Let Me In Review

Based on the 2008 Swedish film Let the Right One In (itself an adaptation of the novel of the same name by Swedish writer John Ajvide Lindqvist), Let Me In hits UK cinemas following a well-received critical (if not audience) reception in the US.

The original Swedish setting is transposed to Los Alamos, New Mexico, where a young boy named Owen (The Road’s Kodi Smit-McPhee) is living an unhappy existence with his perpetually inebriated mother, whilst having to contend with some vicious bullying in school. His fortunes change when a young girl (Chloë Moretz) moves into the apartment next door with a mysterious parental figure. Owen soon learns that the girl is a long-time member of the undead but the two children manage to strike up a friendship regardless of this, which soon develops into a much-needed support system for both.
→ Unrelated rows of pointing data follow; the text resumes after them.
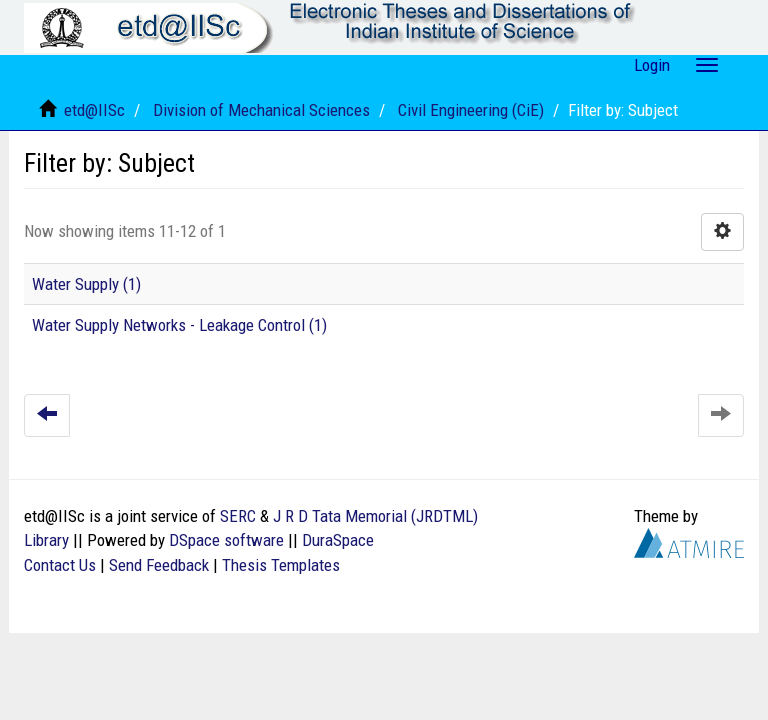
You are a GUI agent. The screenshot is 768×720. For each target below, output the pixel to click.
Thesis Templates (281, 565)
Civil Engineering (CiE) (471, 110)
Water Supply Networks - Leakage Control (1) (179, 325)
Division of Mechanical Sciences (261, 110)
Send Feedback (159, 565)
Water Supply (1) (86, 284)
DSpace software (226, 540)
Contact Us (60, 565)
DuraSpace (338, 540)
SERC (238, 516)
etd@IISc (94, 110)
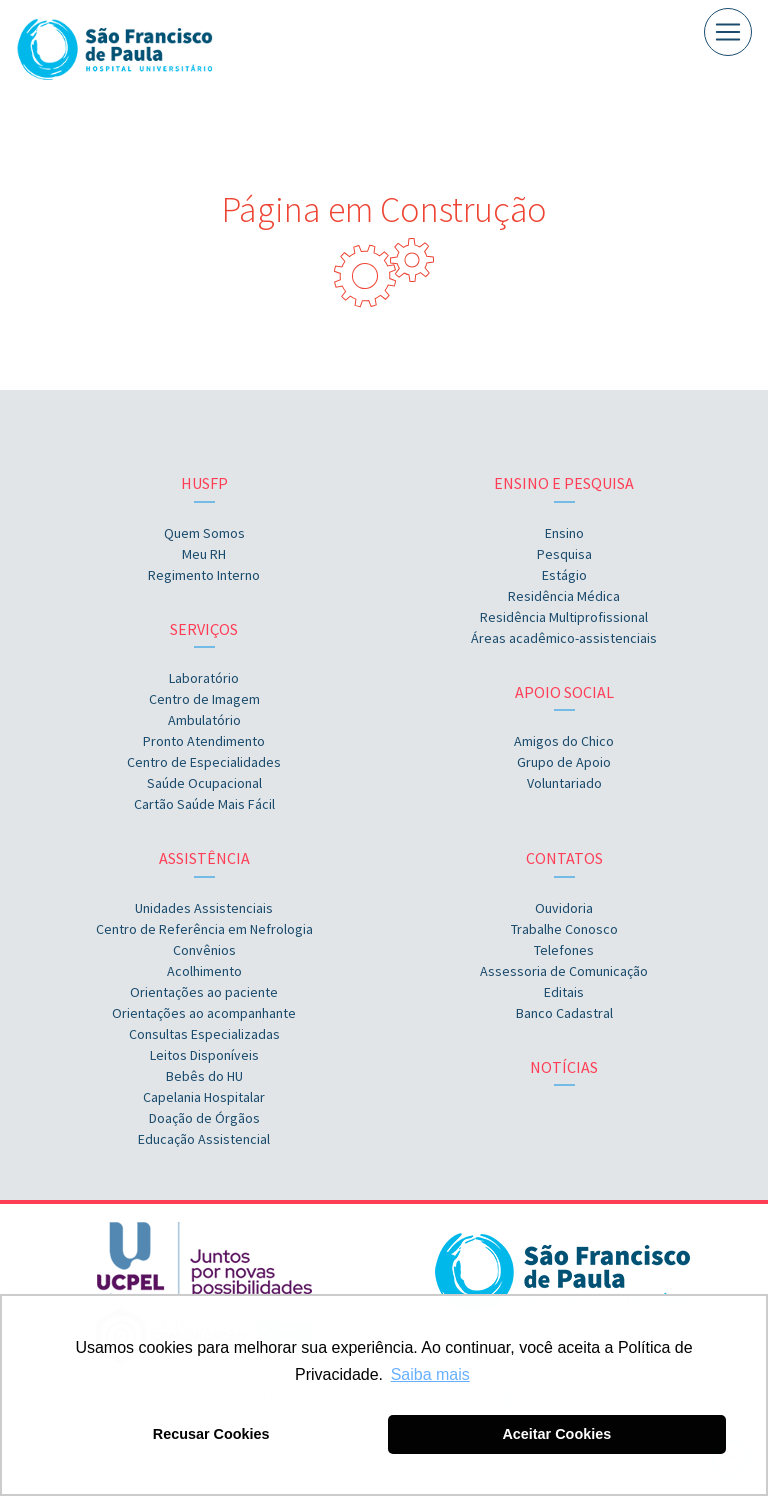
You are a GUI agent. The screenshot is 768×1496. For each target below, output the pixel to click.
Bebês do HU (204, 1076)
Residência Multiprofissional (564, 617)
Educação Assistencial (204, 1139)
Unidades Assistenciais (204, 908)
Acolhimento (204, 971)
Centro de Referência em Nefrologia (204, 929)
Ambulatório (204, 720)
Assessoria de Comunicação (564, 971)
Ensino (564, 533)
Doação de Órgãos (204, 1118)
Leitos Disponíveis (204, 1055)
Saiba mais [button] (430, 1374)
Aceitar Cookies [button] (556, 1434)
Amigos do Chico (564, 741)
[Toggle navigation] (728, 32)
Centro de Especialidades (204, 762)
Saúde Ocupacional (204, 783)
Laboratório (204, 678)
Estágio (564, 575)
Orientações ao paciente (204, 992)
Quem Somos (204, 533)
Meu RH (204, 554)
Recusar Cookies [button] (211, 1434)
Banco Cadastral (564, 1013)
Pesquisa (564, 554)
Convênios (204, 950)
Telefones (564, 950)
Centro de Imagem (204, 699)
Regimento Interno (204, 575)
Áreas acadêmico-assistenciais (564, 638)
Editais (564, 992)
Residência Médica (564, 596)
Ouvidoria (564, 908)
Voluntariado (564, 783)
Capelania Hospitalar (204, 1097)
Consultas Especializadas (204, 1034)
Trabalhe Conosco (564, 929)
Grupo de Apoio (564, 762)
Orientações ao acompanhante (204, 1013)
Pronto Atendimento (204, 741)
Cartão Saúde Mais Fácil (204, 804)
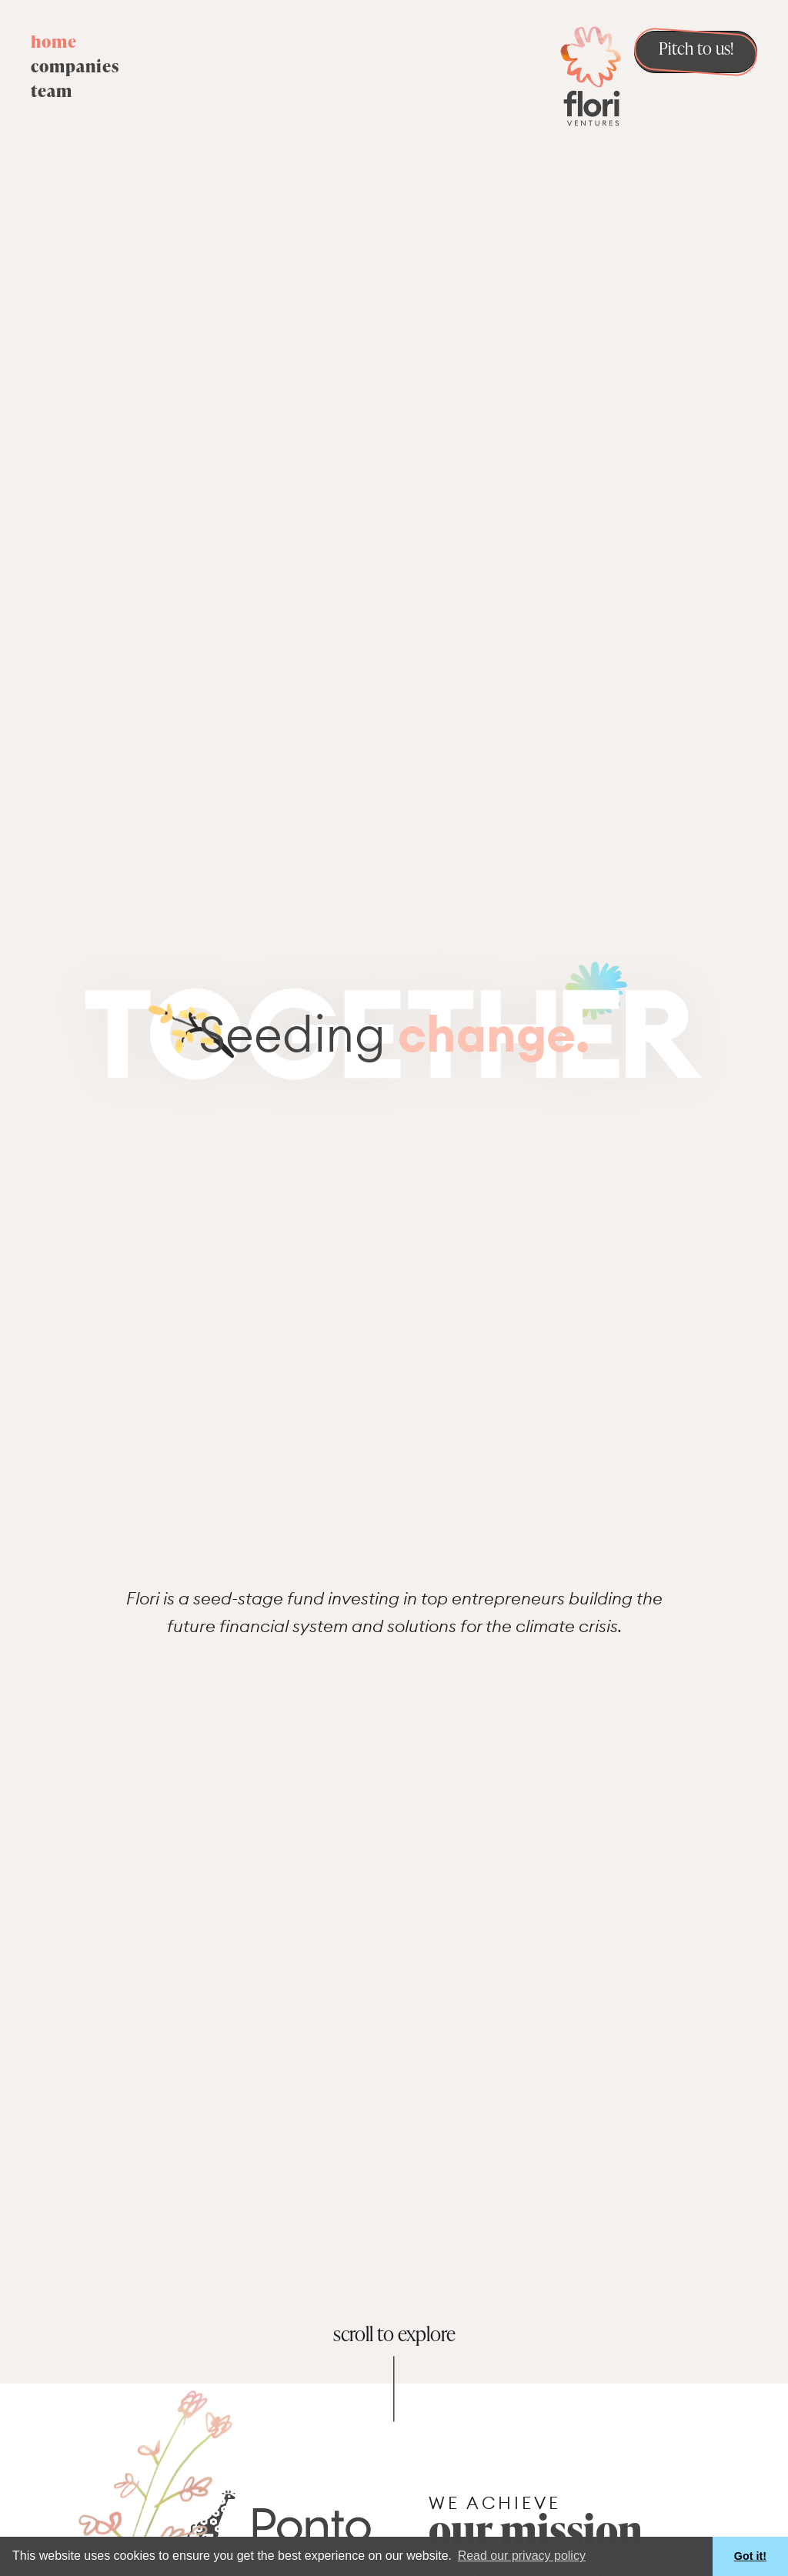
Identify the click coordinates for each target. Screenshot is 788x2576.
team (51, 92)
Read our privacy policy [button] (522, 2555)
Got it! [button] (750, 2556)
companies (75, 67)
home (54, 43)
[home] (590, 74)
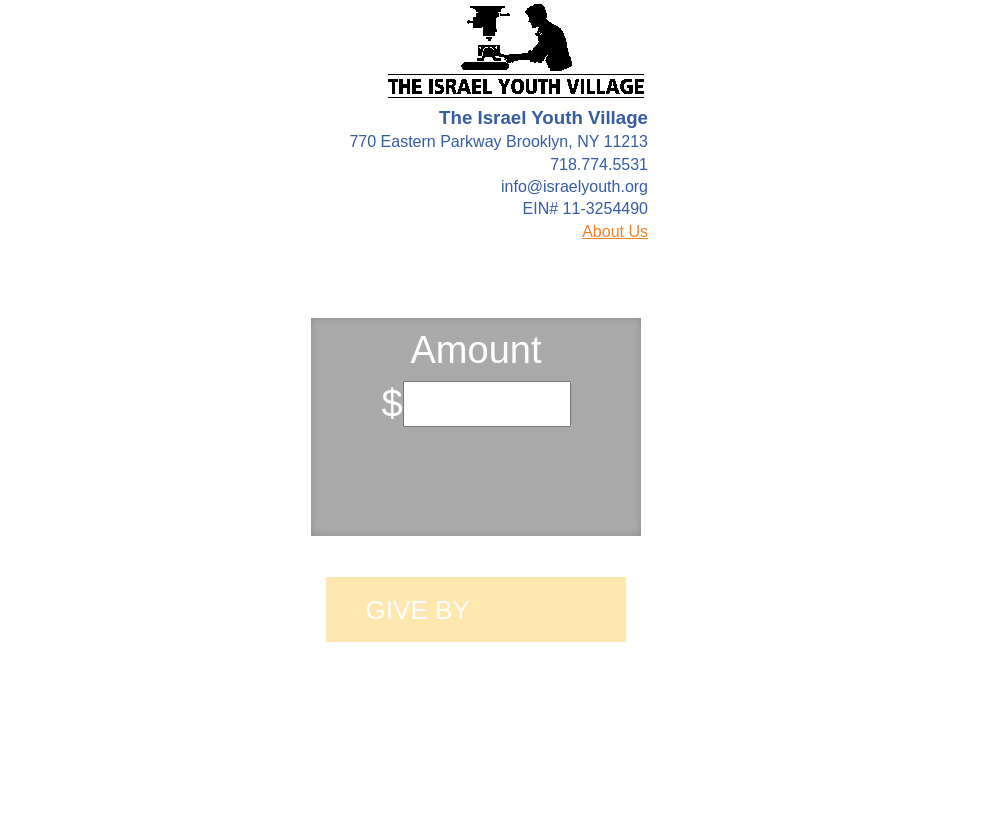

US Remakes of foreign film in the past have usually fallen into two camps. Either something gets lost in translation, alienating the intended audience and sullying the memories of the original, or the makers show too much reverence to the original material, failing to bring something new to the story. Let Me In successfully avoids the first trap but unfortunately falls too much into the latter.

This isn’t to say that the remake isn’t without its plus points. It’s a well-made film with some nicely judged performances and a strong sense of time and place. Director Matt Reeves also proves he can bring it down a notch after his bigger, bombastic monster feature Cloverfield, and he even manages to exorcise a couple of scenes and characters from the original which added an unnecessary  comedic atmosphere (the GC-heavy, slap stick-like cat attack sequence is thankfully absent here.)

The nagging feeling for the most part however, is that Reeves is content with replicating many of the original film’s iconic shots and scenes (the end sequence at the swimming pool offers nothing new at all, and is a inferior facsimile of the first film). The snowy Swedish landscape is even recreated here which is particularly jarring, given the location and setting. Even a new added prologue (which successfully offers an unsettling and fearful glance at a later moment in the narrative) isn’t enough to dispel a frustrating sense of deja vu. The gender ambiguity of Moretz’s character is barely touched up here either, and by casting such an obviously pretty young girl (although through no fault of the actress, who is very good here) much of the mystery and intrigue of the original is lost.

An interesting comparison piece with the original, Let Me in doesn’t do enough to truly work as a stand-alone and unique remake.